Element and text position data
BEGIN
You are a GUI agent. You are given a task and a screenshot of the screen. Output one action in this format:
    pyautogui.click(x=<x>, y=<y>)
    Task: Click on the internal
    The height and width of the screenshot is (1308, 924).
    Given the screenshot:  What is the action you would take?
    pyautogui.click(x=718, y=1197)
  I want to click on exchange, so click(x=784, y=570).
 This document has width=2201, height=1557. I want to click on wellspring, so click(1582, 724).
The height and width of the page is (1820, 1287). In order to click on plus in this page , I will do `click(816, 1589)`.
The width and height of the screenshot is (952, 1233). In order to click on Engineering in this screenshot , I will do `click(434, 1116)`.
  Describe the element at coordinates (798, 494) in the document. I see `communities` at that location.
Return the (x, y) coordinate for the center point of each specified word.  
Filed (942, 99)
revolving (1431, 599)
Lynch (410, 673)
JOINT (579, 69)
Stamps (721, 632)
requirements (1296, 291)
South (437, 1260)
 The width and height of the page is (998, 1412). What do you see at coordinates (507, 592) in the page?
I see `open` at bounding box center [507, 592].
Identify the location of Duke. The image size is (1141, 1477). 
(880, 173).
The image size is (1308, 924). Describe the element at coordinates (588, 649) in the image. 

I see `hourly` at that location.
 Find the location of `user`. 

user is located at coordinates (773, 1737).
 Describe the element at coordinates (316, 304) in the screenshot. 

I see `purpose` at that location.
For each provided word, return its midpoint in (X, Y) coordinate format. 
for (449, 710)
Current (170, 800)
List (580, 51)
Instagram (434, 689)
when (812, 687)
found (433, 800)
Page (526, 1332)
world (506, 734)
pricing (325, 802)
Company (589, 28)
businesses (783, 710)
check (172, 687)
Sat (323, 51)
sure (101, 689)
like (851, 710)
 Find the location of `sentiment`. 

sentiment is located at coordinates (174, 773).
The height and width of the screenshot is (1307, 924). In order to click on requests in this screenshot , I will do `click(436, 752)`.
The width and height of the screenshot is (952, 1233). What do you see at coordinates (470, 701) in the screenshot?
END
• **Required work**
Update the material above by replacing "Instagram" with "Twitter" and leaving everything else unchanged.

• **Output of the task**
You are a GUI agent. You are given a task and a screenshot of the screen. Output one action in this format:
    pyautogui.click(x=<x>, y=<y>)
    Task: Click on the internal
    The height and width of the screenshot is (1308, 924).
    Given the screenshot:  What is the action you would take?
    pyautogui.click(x=718, y=1197)
  I want to click on exchange, so click(x=784, y=570).
 This document has width=2201, height=1557. I want to click on wellspring, so click(1582, 724).
The height and width of the page is (1820, 1287). In order to click on plus in this page , I will do `click(816, 1589)`.
The width and height of the screenshot is (952, 1233). In order to click on Engineering in this screenshot , I will do `click(434, 1116)`.
  Describe the element at coordinates (798, 494) in the document. I see `communities` at that location.
Return the (x, y) coordinate for the center point of each specified word.  
Filed (942, 99)
revolving (1431, 599)
Lynch (410, 673)
JOINT (579, 69)
Stamps (721, 632)
requirements (1296, 291)
South (437, 1260)
 The width and height of the page is (998, 1412). What do you see at coordinates (507, 592) in the page?
I see `open` at bounding box center [507, 592].
Identify the location of Duke. The image size is (1141, 1477). 
(880, 173).
The image size is (1308, 924). Describe the element at coordinates (588, 649) in the image. 

I see `hourly` at that location.
 Find the location of `user`. 

user is located at coordinates (773, 1737).
 Describe the element at coordinates (316, 304) in the screenshot. 

I see `purpose` at that location.
For each provided word, return its midpoint in (X, Y) coordinate format. 
for (449, 710)
Current (170, 800)
List (580, 51)
Twitter (434, 689)
when (812, 687)
found (433, 800)
Page (526, 1332)
world (506, 734)
pricing (325, 802)
Company (589, 28)
businesses (783, 710)
check (172, 687)
Sat (323, 51)
sure (101, 689)
like (851, 710)
 Find the location of `sentiment`. 

sentiment is located at coordinates (174, 773).
The height and width of the screenshot is (1307, 924). In order to click on requests in this screenshot , I will do `click(436, 752)`.
The width and height of the screenshot is (952, 1233). What do you see at coordinates (470, 701) in the screenshot?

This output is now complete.